He shoved open the carriage window.
"Faster!" he screamed, his voice so frantic it sent a jolt of fear through the driver.
The horses bolted toward home, driven by the coachman’s terror.
"Yes, yes," Villefort muttered as his house came into view. "That woman has to live. She’ll repent. She’ll raise my son, the only survivor left from the wreckage of our family, besides that indestructible old man. She loves the boy. Everything she did, she did for him. You can always reach a mother through her child. She’ll repent, and no one will ever know her guilt. The scandals consuming my household right now will eventually fade from public memory. And if some enemies insist on remembering... well, I’ll just add their accusations to my list of crimes. What’s a few more? My wife and child will escape this hell with money to survive. She’ll live. She might even be happy, because she’ll have her son, the one person who holds all her love."
For the first time in days, Villefort drew a full breath.
The carriage jerked to a stop in front of his house. He leaped out.
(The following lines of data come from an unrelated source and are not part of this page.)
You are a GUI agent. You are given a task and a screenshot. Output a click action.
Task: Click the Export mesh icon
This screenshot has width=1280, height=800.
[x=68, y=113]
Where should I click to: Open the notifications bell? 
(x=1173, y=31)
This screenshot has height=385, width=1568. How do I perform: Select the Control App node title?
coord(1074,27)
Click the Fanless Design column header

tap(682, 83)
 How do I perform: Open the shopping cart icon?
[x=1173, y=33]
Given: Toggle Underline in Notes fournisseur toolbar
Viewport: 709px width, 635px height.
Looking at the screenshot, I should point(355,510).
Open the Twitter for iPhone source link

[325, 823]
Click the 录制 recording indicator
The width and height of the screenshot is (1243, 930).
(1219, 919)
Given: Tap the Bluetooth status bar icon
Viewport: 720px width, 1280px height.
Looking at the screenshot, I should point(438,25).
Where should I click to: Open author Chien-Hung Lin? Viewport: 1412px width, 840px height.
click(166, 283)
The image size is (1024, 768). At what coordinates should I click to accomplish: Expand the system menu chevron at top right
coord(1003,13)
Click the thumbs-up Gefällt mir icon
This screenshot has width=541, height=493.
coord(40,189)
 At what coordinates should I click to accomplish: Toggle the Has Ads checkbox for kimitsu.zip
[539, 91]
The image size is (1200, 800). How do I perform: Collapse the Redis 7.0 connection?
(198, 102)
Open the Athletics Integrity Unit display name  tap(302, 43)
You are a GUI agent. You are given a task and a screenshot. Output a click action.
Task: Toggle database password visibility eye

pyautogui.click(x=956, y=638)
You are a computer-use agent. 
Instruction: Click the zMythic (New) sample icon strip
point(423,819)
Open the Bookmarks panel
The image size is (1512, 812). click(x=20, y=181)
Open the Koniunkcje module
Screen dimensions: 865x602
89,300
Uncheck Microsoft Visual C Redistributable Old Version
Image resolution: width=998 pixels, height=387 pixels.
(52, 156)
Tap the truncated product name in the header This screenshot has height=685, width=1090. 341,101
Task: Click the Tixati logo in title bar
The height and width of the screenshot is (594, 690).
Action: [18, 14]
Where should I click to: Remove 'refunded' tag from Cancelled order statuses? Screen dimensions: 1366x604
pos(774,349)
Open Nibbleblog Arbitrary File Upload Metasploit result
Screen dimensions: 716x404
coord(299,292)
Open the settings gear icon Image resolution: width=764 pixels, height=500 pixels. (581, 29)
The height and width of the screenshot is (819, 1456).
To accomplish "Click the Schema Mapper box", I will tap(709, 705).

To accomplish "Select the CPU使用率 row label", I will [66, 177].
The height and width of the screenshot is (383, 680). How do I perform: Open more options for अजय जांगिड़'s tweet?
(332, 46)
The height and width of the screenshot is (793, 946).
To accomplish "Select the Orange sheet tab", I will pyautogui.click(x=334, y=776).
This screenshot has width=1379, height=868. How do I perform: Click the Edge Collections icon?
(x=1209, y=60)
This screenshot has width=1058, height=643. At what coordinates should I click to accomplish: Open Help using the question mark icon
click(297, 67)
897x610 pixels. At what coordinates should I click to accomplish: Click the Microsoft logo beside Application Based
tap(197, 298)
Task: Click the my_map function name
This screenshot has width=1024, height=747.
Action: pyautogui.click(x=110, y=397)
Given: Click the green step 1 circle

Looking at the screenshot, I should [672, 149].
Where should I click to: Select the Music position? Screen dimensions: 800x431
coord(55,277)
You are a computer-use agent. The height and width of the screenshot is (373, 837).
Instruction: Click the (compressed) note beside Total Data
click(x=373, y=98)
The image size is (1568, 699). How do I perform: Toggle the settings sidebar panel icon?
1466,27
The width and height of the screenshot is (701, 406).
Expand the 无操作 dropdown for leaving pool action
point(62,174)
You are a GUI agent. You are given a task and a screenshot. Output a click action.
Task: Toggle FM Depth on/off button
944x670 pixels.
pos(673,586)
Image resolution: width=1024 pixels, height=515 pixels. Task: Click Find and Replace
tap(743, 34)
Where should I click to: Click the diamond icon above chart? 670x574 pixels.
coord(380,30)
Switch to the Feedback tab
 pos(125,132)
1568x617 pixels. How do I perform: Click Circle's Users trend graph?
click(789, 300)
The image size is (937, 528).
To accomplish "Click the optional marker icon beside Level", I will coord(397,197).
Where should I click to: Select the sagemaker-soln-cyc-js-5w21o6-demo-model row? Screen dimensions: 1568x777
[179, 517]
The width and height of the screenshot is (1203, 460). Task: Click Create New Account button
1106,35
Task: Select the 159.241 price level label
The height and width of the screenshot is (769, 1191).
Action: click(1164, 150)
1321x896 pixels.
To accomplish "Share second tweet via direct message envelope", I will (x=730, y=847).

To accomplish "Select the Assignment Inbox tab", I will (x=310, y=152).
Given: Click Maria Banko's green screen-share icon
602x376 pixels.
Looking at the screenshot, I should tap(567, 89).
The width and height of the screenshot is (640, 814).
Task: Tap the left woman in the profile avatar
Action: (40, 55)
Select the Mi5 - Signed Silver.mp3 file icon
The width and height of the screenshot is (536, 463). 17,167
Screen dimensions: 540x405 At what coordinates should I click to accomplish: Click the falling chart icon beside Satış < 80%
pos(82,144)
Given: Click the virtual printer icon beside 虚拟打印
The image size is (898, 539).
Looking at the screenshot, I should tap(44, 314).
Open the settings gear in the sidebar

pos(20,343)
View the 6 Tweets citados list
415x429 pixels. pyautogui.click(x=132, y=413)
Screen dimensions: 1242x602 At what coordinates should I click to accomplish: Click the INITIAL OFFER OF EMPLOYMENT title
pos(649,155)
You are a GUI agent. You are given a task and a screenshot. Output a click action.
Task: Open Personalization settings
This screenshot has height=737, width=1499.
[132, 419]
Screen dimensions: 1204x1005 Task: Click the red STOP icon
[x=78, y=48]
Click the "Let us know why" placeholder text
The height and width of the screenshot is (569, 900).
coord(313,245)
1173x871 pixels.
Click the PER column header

His servants looked surprised to see him home so early, but that was all, just surprise, nothing else. No one spoke. They simply stepped aside to let him pass, same as always.
As he walked by his father’s room, he noticed two figures through the half-open door. He didn’t care who was visiting the old man. Anxiety propelled him forward, up the stairs.
"Good," he muttered, climbing toward his wife’s bedroom. "Nothing’s changed here." He shut the landing door behind him. "No one can interrupt us. I need to speak freely, confess everything, tell her-"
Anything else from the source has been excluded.